Count it all joy when you face various trials. --James the brother of Jesus

Saturday, December 16, 2006

The Necessity of the Whole Bible

I was browsing through some of the other blogs with the same interests as I have, and found one by a student in Massachusetts who openly holds to feminist theology. I read her most recent post, and commented to her with one question: What role does the Bible play in what you call Christianity?

You may find her blog at http://marydaly.blogspot.com/.

In this article she explained her view of what Christianity is, and she used much language that you might hear in evangelical circles. However, this language had been redefined to fit her purposes. Is this a legitimate way to claim to be a follower of Jesus Christ? The only access that we have today to any historical knowledge of who Jesus is, is through the Bible. One might be tempted to look only to the gospels to find this picture. However, this is assuming that there is some contradiction between the gospels and the epistles--or the rest of the Bible for that matter.

And what historical arrogance we display when we think that we can judge who Jesus was better than those who knew him, and who knew his followers at the time that he walked this earth!

My point is this, if we do not agree with those who first called Christians about essential questions such as the nature of God, Sin, Humanity, and Reality, we have no business calling ourselves by the same name as them.

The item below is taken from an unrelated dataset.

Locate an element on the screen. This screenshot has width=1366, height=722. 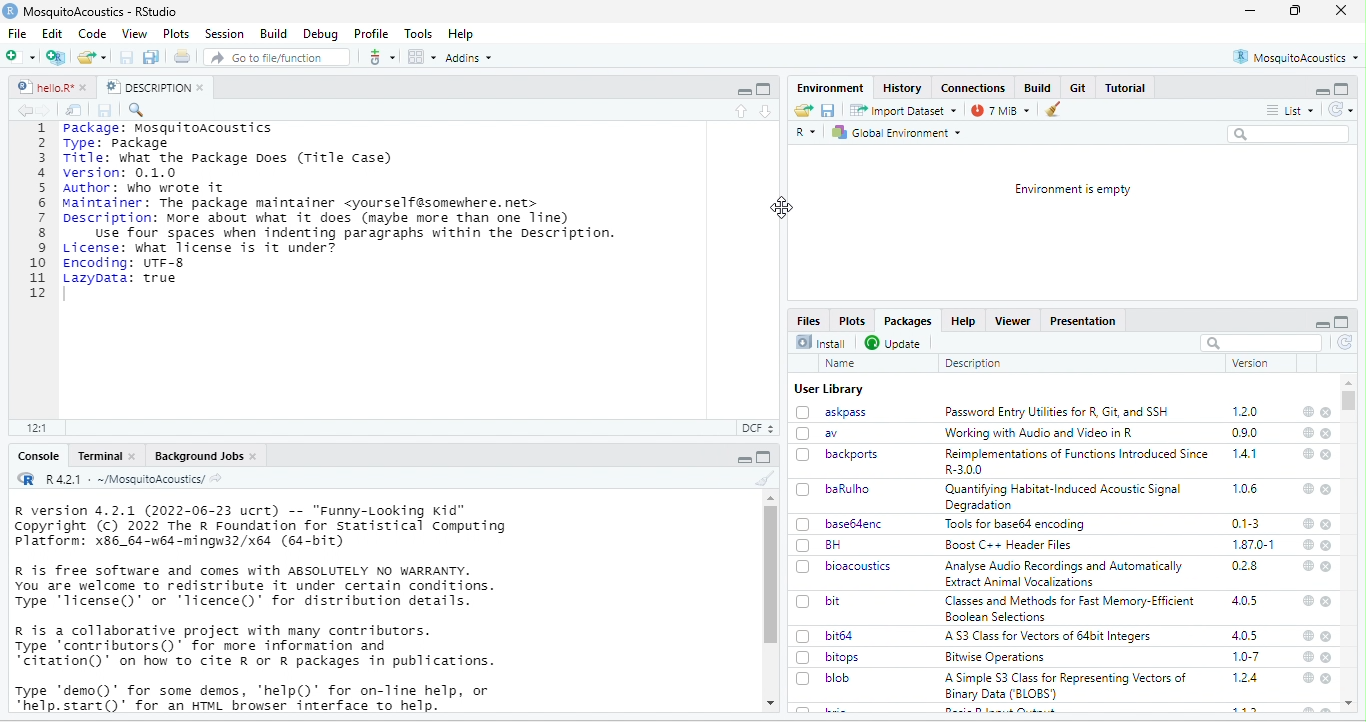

The theology that I read on that post is really merely giving new application to what Freidrich Schleirmacher began a few centuries ago--which gave birth to classical liberalism. In an attempt to make Christianity more reasonable to modern people, Schleirmacher rejected the historic Christian message and redefined his terms. Classic liberalism, in an attempt to then get something out of the Bible that they could accept redefined Jesus in to their own image. In a paraphrase, as Albert Switzer said all liberalism did was to look down into the well of history looking for Jesus, but all they saw was their own reflection looking back. This is the definition of idolatry--making God in man's image.